YOUR ASSIGNMENT:
Print each record below precisely, with every picture left out of the copy.
────────────────
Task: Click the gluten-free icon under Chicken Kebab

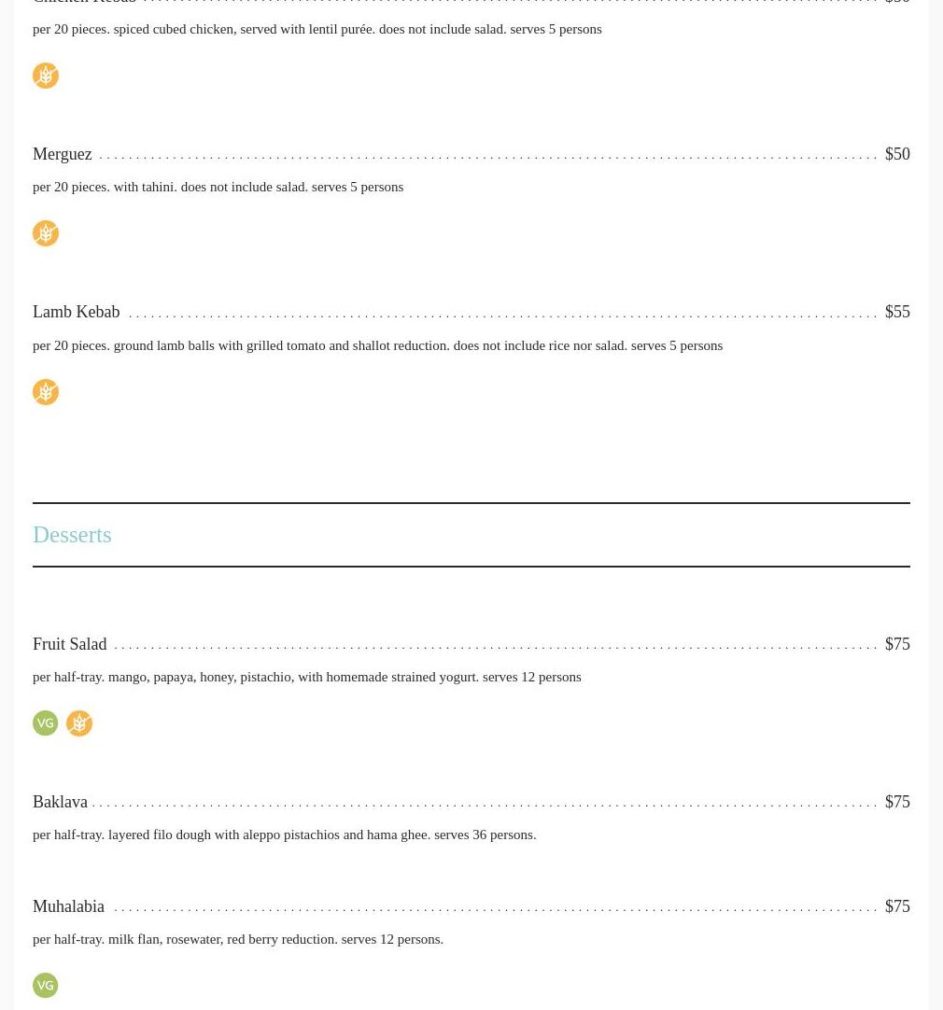Action: coord(46,76)
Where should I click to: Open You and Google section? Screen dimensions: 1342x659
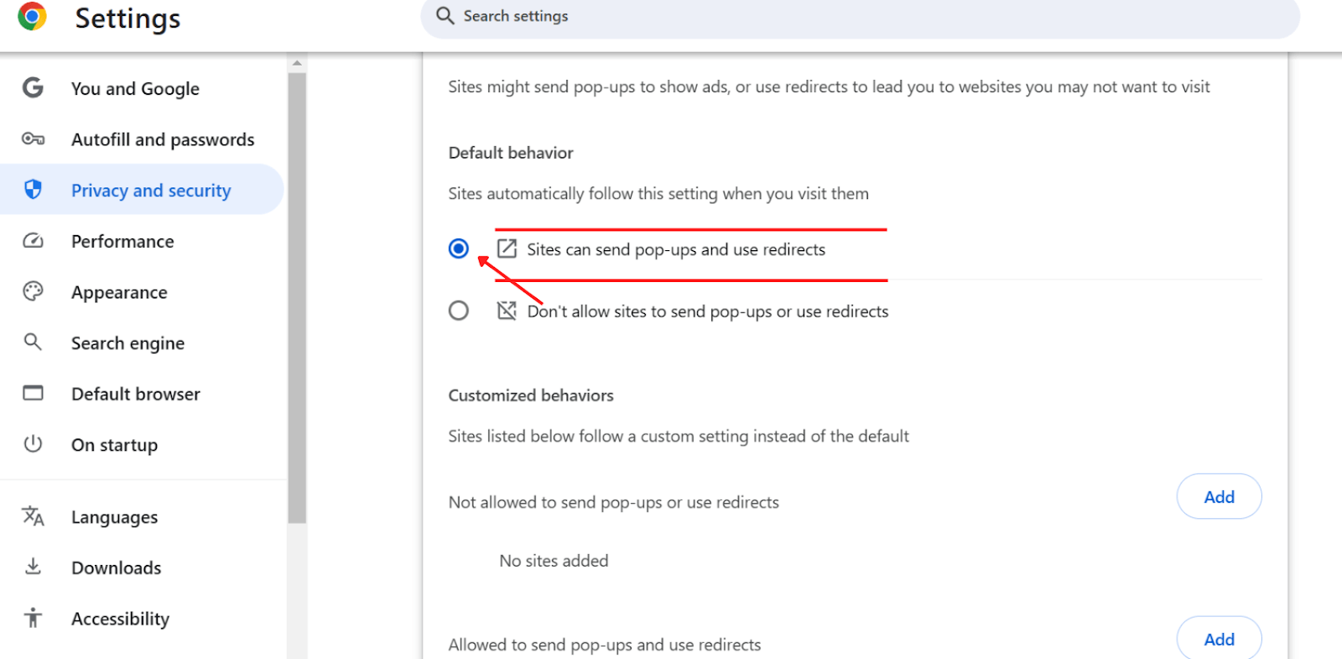[135, 89]
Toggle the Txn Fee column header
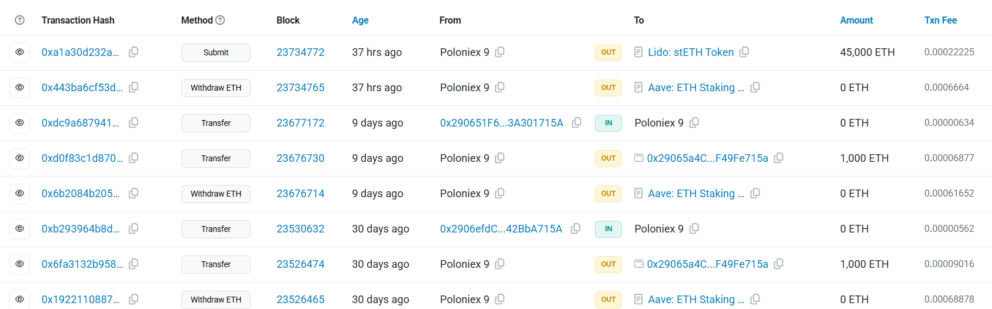 pyautogui.click(x=940, y=20)
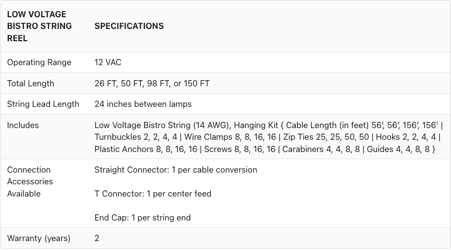451x250 pixels.
Task: Click the "Straight Connector: 1 per cable conversion" line
Action: (x=176, y=170)
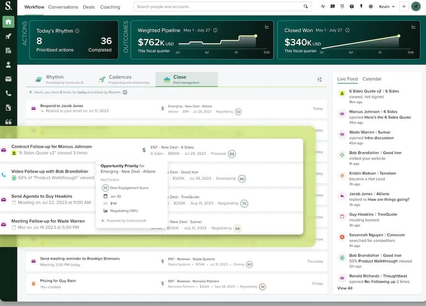Open the Email envelope icon in sidebar
Screen dimensions: 426x306
(x=8, y=79)
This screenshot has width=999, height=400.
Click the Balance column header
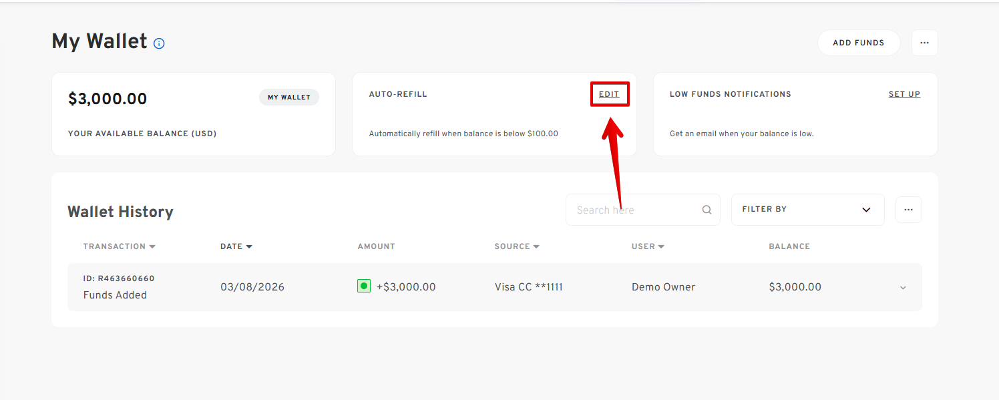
────────────────
RESPONSE AREA:
Task: Click the gluten-free icon under Chicken Kebab

Action: coord(46,76)
Where should I click to: Open You and Google section? Screen dimensions: 1342x659
[135, 89]
Toggle the Txn Fee column header
 pyautogui.click(x=940, y=20)
451x250 pixels.
Task: Click the "Straight Connector: 1 per cable conversion" line
Action: (x=176, y=170)
Open the Email envelope icon in sidebar
Screen dimensions: 426x306
(x=8, y=79)
This screenshot has width=999, height=400.
Click the Balance column header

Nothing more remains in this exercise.